§ PROVIDED RECORDS
----

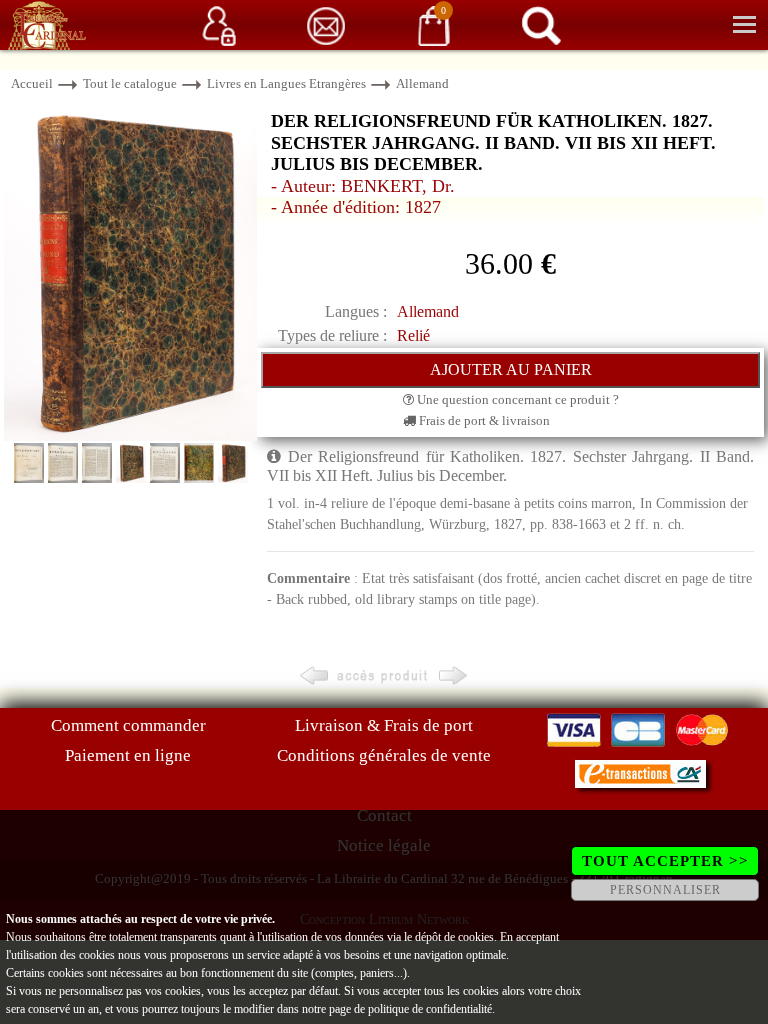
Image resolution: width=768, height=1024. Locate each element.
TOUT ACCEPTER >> (665, 861)
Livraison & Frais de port (384, 725)
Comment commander (128, 725)
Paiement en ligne (128, 755)
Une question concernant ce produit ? (516, 399)
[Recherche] (541, 24)
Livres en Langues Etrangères (286, 83)
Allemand (422, 83)
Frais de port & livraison (483, 420)
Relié (413, 335)
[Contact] (326, 24)
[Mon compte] (219, 24)
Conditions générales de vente (384, 755)
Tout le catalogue (130, 83)
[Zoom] (130, 270)
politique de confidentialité (430, 1009)
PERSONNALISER (665, 890)
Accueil (32, 83)
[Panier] (434, 24)
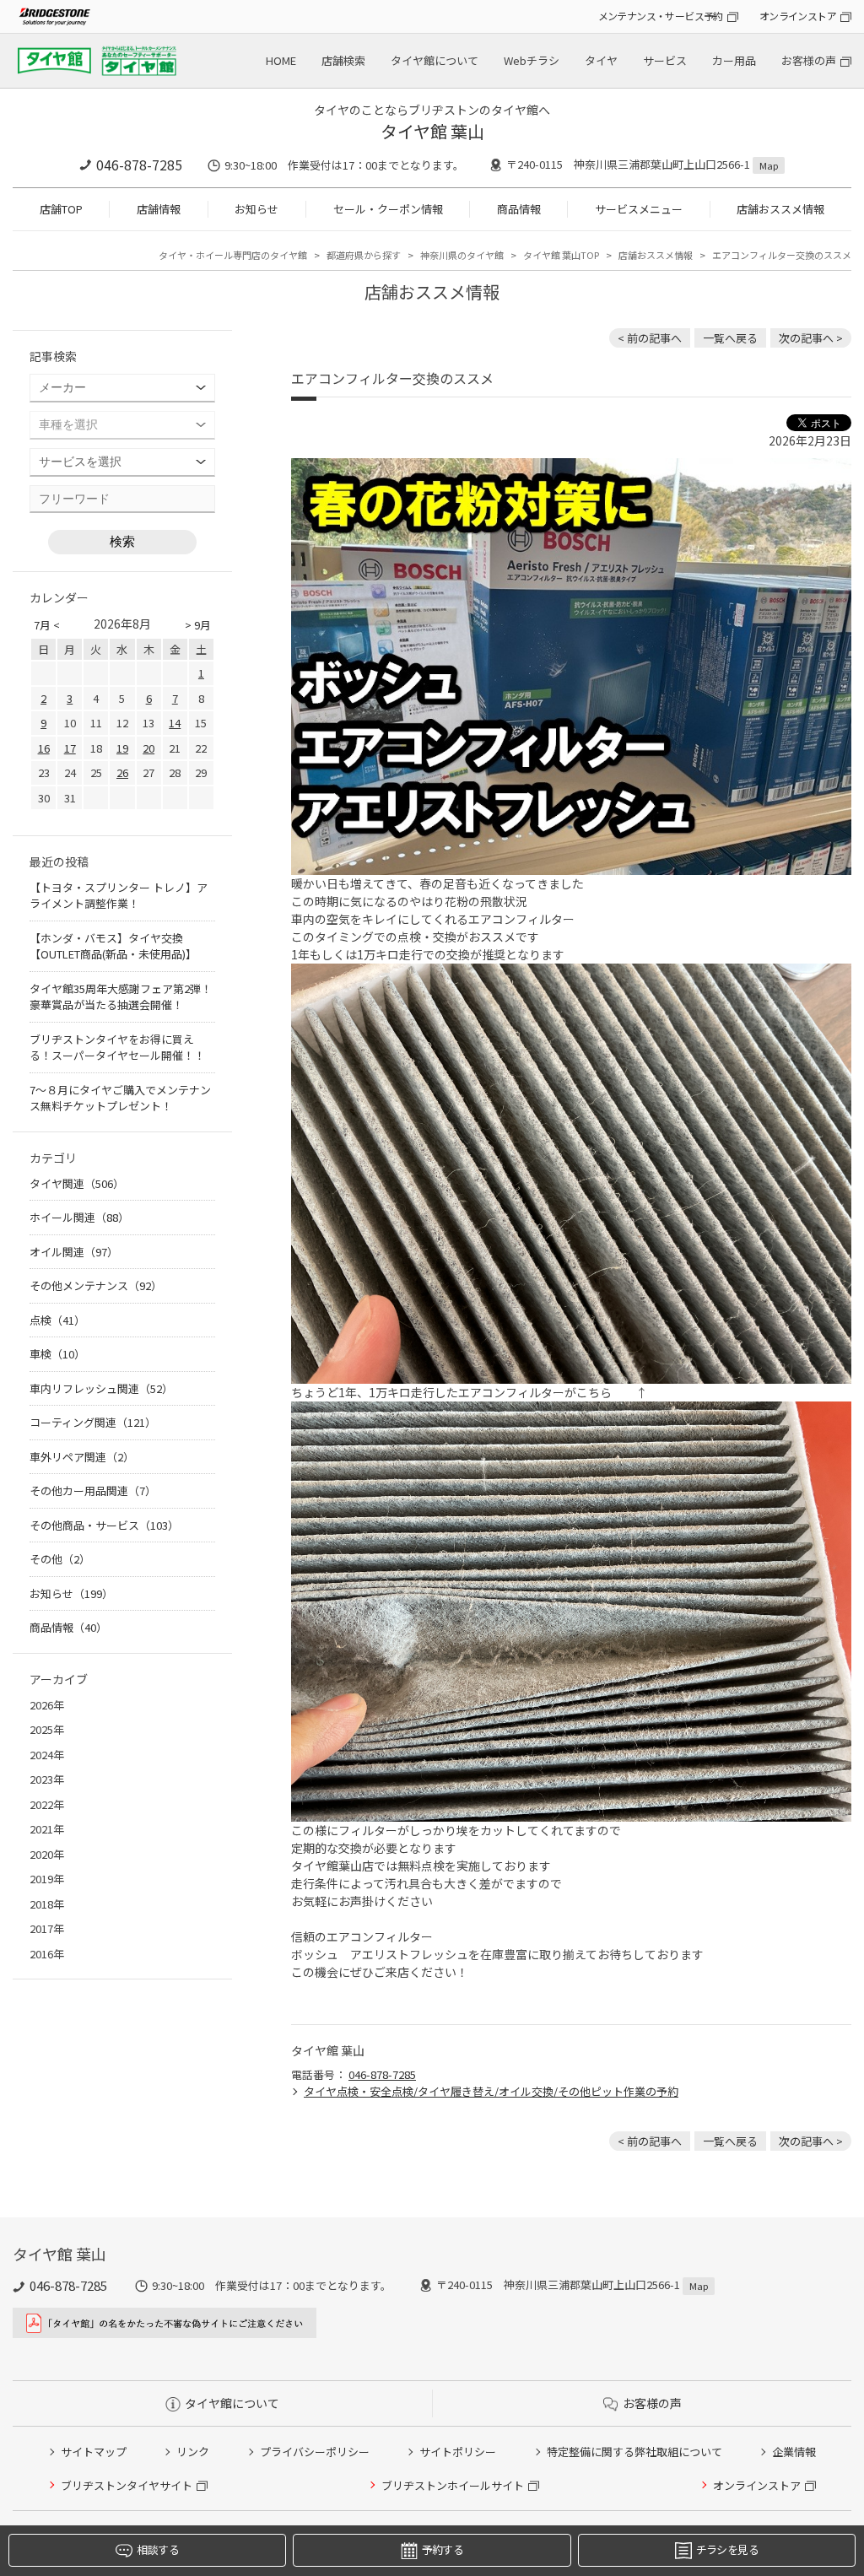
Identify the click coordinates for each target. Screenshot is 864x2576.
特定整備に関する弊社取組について (634, 2452)
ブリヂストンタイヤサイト (126, 2485)
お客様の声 (808, 60)
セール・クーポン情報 (388, 209)
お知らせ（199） (71, 1593)
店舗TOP (61, 209)
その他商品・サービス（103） (104, 1525)
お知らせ (256, 209)
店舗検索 (343, 60)
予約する (442, 2549)
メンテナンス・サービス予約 (660, 15)
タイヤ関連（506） (77, 1183)
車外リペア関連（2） (82, 1457)
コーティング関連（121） (93, 1422)
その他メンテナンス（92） (96, 1285)
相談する (157, 2549)
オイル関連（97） (74, 1252)
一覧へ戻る (730, 338)
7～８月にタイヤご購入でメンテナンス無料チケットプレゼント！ (120, 1098)
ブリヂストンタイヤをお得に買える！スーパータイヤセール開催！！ (117, 1047)
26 (122, 772)
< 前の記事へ (650, 338)
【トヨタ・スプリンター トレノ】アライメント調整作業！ (119, 895)
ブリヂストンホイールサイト (452, 2485)
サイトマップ (94, 2452)
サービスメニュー (639, 209)
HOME (281, 60)
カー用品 (734, 60)
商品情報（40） (68, 1627)
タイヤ (601, 60)
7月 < (47, 625)
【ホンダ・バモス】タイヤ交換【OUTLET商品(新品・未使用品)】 (113, 946)
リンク (192, 2452)
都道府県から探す (364, 255)
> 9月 (198, 625)
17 (70, 748)
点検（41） (57, 1320)
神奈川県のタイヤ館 (462, 255)
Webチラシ (531, 60)
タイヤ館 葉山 (432, 131)
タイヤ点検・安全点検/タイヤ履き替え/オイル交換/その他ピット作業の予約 (491, 2091)
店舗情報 (159, 209)
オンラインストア (797, 15)
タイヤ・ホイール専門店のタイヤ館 (233, 255)
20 (148, 748)
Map (768, 165)
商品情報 (519, 209)
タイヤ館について (434, 60)
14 (175, 723)
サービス (665, 60)
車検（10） (57, 1354)
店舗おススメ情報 (780, 209)
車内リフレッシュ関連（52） (101, 1388)
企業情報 (794, 2452)
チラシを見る (727, 2549)
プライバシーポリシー (315, 2452)
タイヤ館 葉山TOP (561, 255)
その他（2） (60, 1559)
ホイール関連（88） (79, 1217)
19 (122, 748)
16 (44, 748)
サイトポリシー (457, 2452)
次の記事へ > (811, 338)
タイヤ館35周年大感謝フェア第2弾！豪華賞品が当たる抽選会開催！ (121, 996)
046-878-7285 (139, 164)
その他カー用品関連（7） (93, 1490)
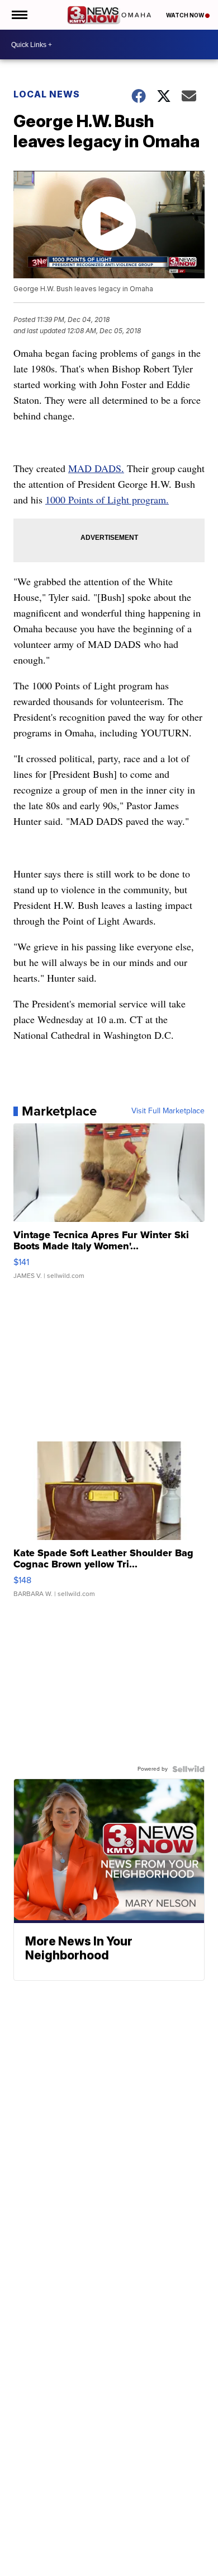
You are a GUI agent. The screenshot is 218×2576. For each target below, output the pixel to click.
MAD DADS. (96, 468)
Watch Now (185, 15)
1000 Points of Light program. (107, 499)
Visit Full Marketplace (168, 1111)
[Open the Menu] (18, 15)
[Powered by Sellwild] (188, 1769)
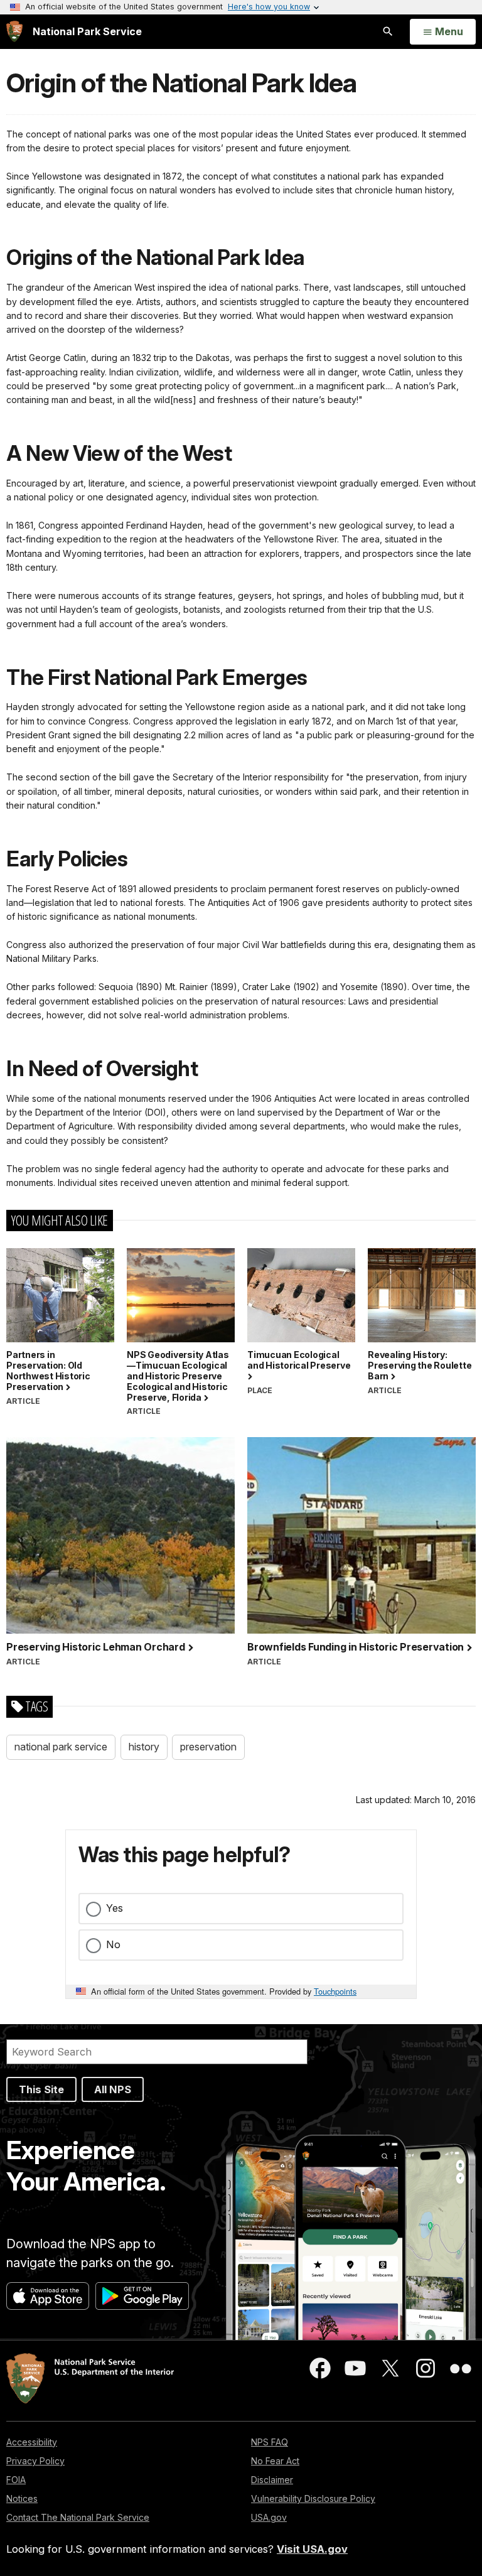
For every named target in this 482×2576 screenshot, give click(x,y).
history (144, 1746)
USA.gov (269, 2517)
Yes (114, 1908)
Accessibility (31, 2442)
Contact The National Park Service (77, 2517)
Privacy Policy (35, 2460)
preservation (208, 1746)
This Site (41, 2089)
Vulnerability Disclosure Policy (313, 2498)
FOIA (16, 2479)
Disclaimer (272, 2479)
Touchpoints (335, 1991)
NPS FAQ (269, 2442)
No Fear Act (275, 2460)
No (113, 1944)
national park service (60, 1746)
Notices (22, 2498)
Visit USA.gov (312, 2549)
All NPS (112, 2089)
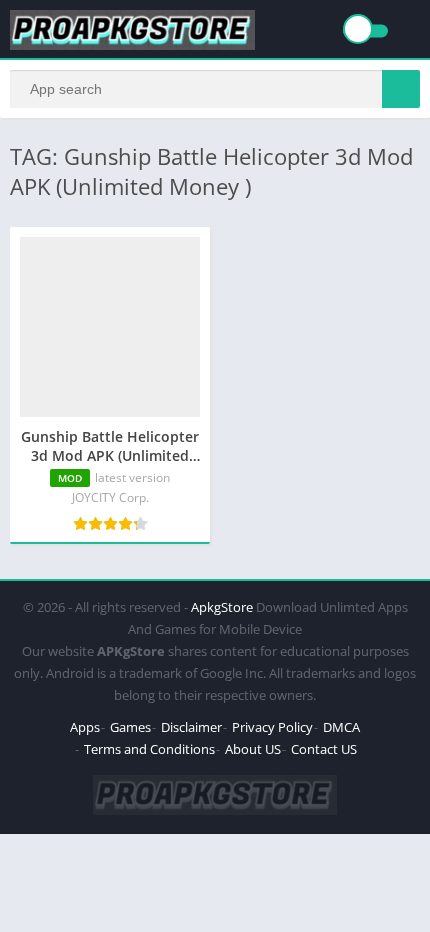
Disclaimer (191, 727)
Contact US (324, 749)
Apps (85, 727)
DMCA (341, 727)
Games (130, 727)
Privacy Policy (272, 727)
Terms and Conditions (149, 749)
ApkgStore (222, 607)
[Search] (401, 89)
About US (253, 749)
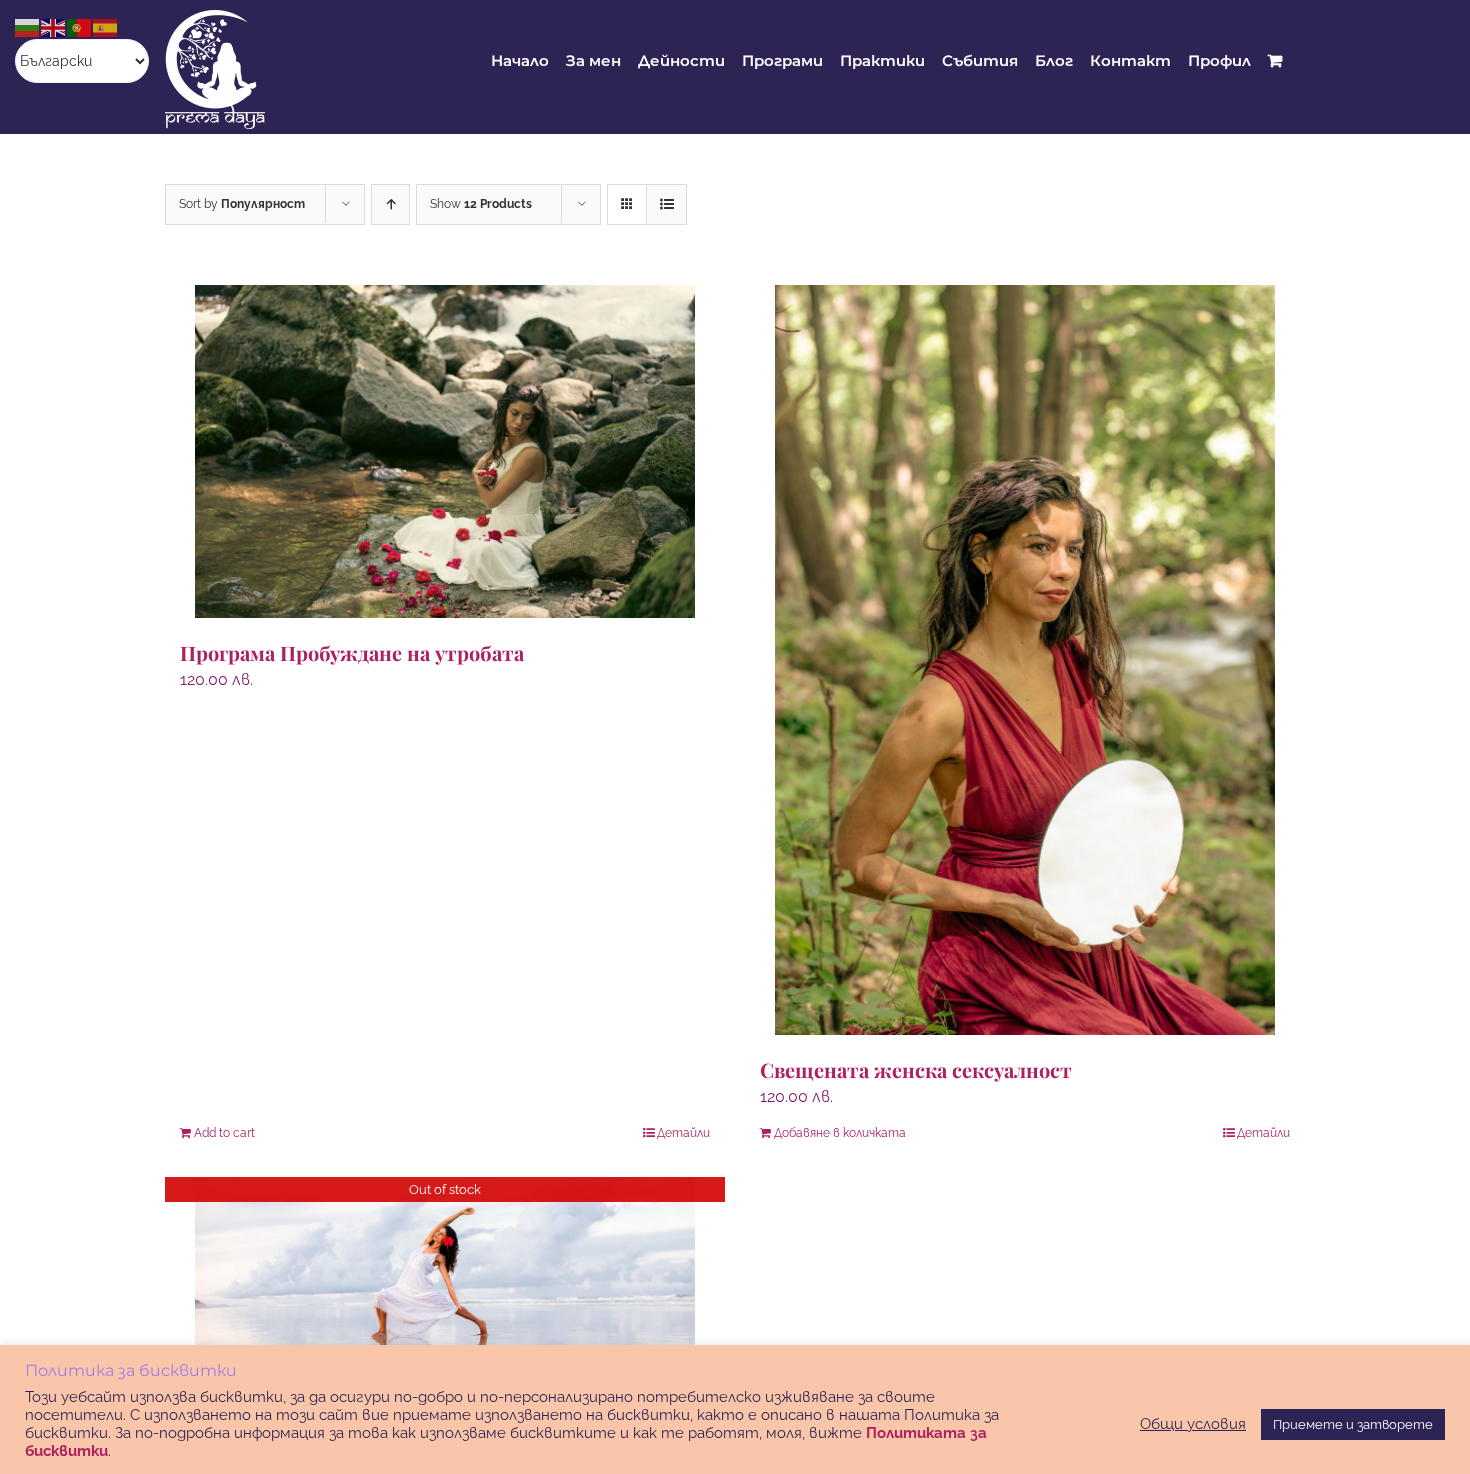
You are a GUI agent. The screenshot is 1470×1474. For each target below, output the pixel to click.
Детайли (683, 1133)
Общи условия (1193, 1423)
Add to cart (224, 1133)
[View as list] (666, 204)
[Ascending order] (390, 204)
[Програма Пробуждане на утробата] (445, 451)
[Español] (106, 26)
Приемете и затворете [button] (1353, 1424)
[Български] (28, 26)
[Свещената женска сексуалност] (1025, 660)
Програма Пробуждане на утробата (352, 652)
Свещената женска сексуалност (916, 1069)
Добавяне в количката (840, 1133)
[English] (54, 26)
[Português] (80, 26)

----

§ PROBLEM
From the listing above, repeat only the lines between the line containing "[Mon compte] (219, 24)" and the line containing "お客様の声 (808, 60)", those two included. Pictures are not part of the copy.

§ SOLUTION TO THIS PROBLEM
[Mon compte] (219, 24)
Conditions générales de vente (384, 755)
Tout le catalogue (130, 83)
[Zoom] (130, 270)
politique de confidentialité (430, 1009)
PERSONNALISER (665, 890)
Accueil (32, 83)
[Panier] (434, 24)
Identify the click coordinates for each target. Screenshot is 864x2576.
特定整備に関する弊社取組について (634, 2452)
ブリヂストンタイヤサイト (126, 2485)
お客様の声 (808, 60)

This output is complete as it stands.